The main differential feature of the gastrointestinal (GI) tract in comparison with other organ systems is that its ultrasound (US) appearance varies significantly during pregnancy and also, for some sites, in the course of the same US examination, due to the physiology of swallowing, stomach emptying and intestinal peristalsis. It is therefore necessary to become acquainted with the whole range of anatomic correlates. It should be underlined that the detection of an intra-abdominal abnormality can become particularly challenging due to the variety of systems and organs that could be involved, including the GI tract, genitourinary system, adrenal glands, spleen, liver, pancreas, and lungs. Many of these abnormalities do not give a direct sono-graphic sign, but they may be suspected on the basis of the observation of indirect abnormal findings.
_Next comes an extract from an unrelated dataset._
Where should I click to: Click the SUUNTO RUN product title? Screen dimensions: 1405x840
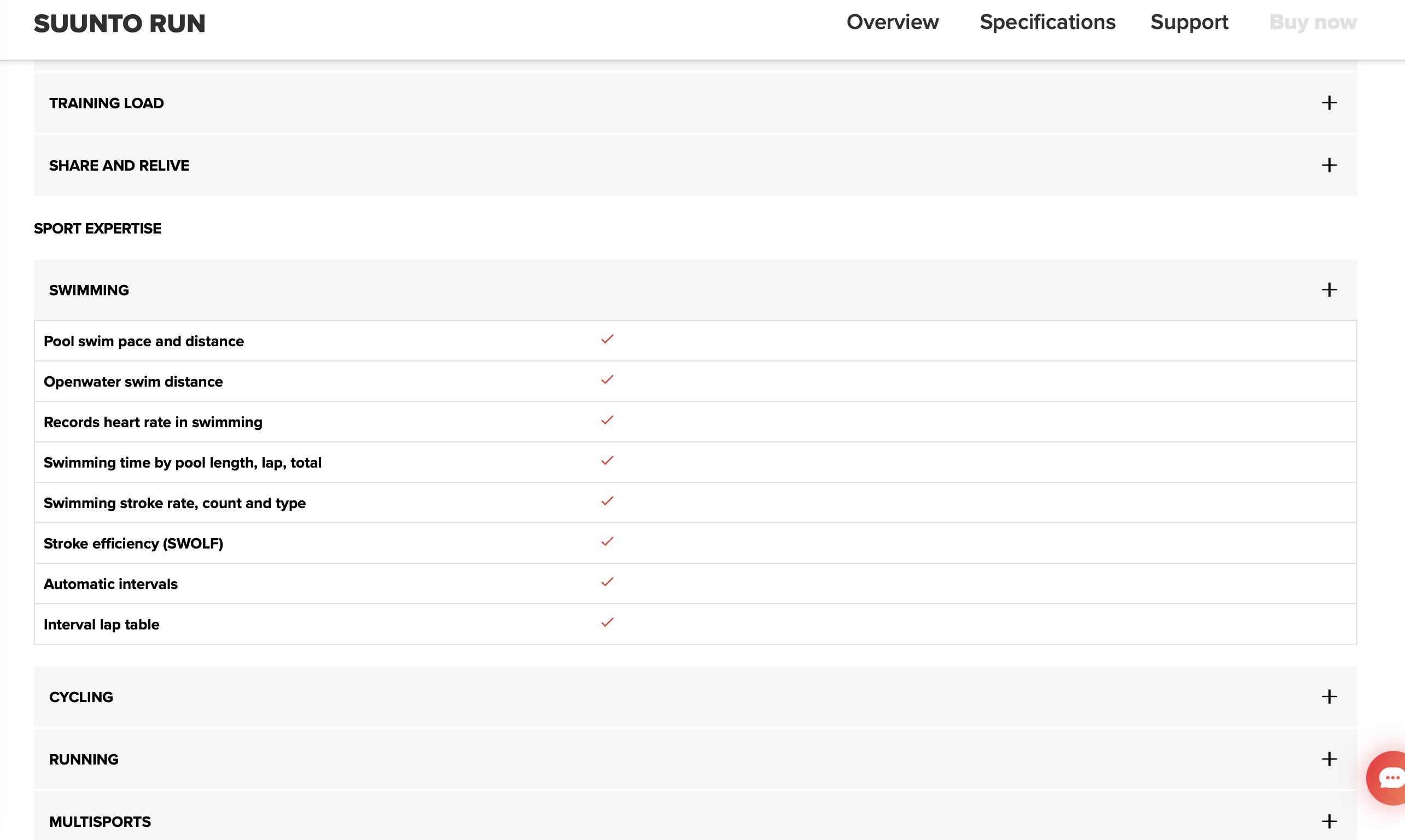(119, 24)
Topography of the observed abnormality, fetal sex, and gestational age are significantly useful to determine their possible origin [1]. Another feature of the GI tract pathologies that renders their antenatal diagnosis a difficult task is the frequent absence of any sono-graphic evidence before the third trimester. Furthermore, some abnormalities may not give any sonographic sign during the whole pregnancy, such as an esophageal atresia (EA) with tracheal fistula; in this case, there is usually an almost normally fluid-filled stomach.